*Short problem:* In the interview about Mind, rewrite the passage that begins at the words "KM: I’ve worked" and stops after "for our beneficiaries.", changing "Charity Sector" to "Nonprofit Sector".
═══ Excerpted text
Updated: Aug 17, 2023

Running a huge team of Mind Employees and services in the UK, Karen Mellanby is a keen advocate for ensuring anyone who needs it, can receive the best possible mental health support. As Director of Networks and Communities at Mind, Karen has done some incredible work such as the Our Time to Change campaign that ran for nearly a decade. Go Inspire UK spoke to her about what exactly her role entails...

Go Inspire: Can you explain what Mind does and about your role as Director of Networks and Communities?


Karen Mellanby: Mind is the leading mental health charity in England and Wales. We work to ensure everyone with a mental health problem gets support and respect. We provide information and services and campaign on the issues that impact negatively on people with mental health problems, whether it’s tackling stigma or ensuring adequate funding for services. My role is to work with our network of 109 local Mind organisations based throughout England and Wales, supporting our services to respond to the local needs in communities and be the best they can be, reaching as many people as possible to support better mental health through a range of services and programmes.


GI: Tell me about the moment you knew this is what you wanted to spend your time doing?

KM: When the position at Mind came up it ticked all the boxes for me in terms of my passion for mental health and my skills in working with networks of community organisations. I’m a strong believer in the power of people and communities to drive the change they want to see. Working together collaboratively under the Mind brand means we can be stronger together and a powerful force for change. But partnership working isn’t always easy. We’ve had to take time to build a shared vision, strong relationships and utilise the expertise and resources across our networks. But every time I visit a local Mind, see the work they are doing and hear from people the difference services have made to their lives, I feel both inspired and humbled.


GI: How would you describe your career? What would a normal day look like for you?

KM: I’ve worked in the Charity Sector for almost 30 years and in a variety of roles. During my career I’ve delivered services, developed fundraising bids, delivered training, managed multi-million-pound programmes of work, given media interviews, provided evidence to Parliamentary Committees, met with MPs, celebrities and even royalty. It’s honestly never boring. I feel very fortunate to have such a wonderful, enriching, and exciting career that has provided me with lots of opportunities to grow and develop. I don’t think I can honestly say what a normal day looks like for me. They are all so different and varied. But as a Director I’m now much more focused on big picture strategy, building and managing relationships externally and internally and leading a team of people to deliver impact for our beneficiaries.


GI: Is there a specific project at Mind that you are most proud of?

KM: It’s difficult to single out just one. I’m proud of the work we have done with the Sport sector, especially our four-year partnership with the English Football League (EFL) which ended in 2022 and saw us raise mental health awareness with millions of football fans across the country and deliver local projects to support people’s mental health to improve through physical activity. Our Time to Change campaign, which we managed alongside Rethink, ran for nearly a decade and we supported Time to Change champions in local communities to use their lived experience of mental health problems to tackle mental health stigma and change attitudes to mental health across society. That was a game changing campaign, I think. And we’ve also supported thousands of people to set up and access local mental health peer support services where they live.


GI: Can you tell us about your early career which led you to becoming the Director of Networks and Communities at Mind?
══════
═══ Data shown
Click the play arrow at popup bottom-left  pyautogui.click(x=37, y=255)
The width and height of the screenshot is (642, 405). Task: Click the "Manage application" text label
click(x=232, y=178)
══════
*Finished exercise:*
KM: I’ve worked in the Nonprofit Sector for almost 30 years and in a variety of roles. During my career I’ve delivered services, developed fundraising bids, delivered training, managed multi-million-pound programmes of work, given media interviews, provided evidence to Parliamentary Committees, met with MPs, celebrities and even royalty. It’s honestly never boring. I feel very fortunate to have such a wonderful, enriching, and exciting career that has provided me with lots of opportunities to grow and develop. I don’t think I can honestly say what a normal day looks like for me. They are all so different and varied. But as a Director I’m now much more focused on big picture strategy, building and managing relationships externally and internally and leading a team of people to deliver impact for our beneficiaries.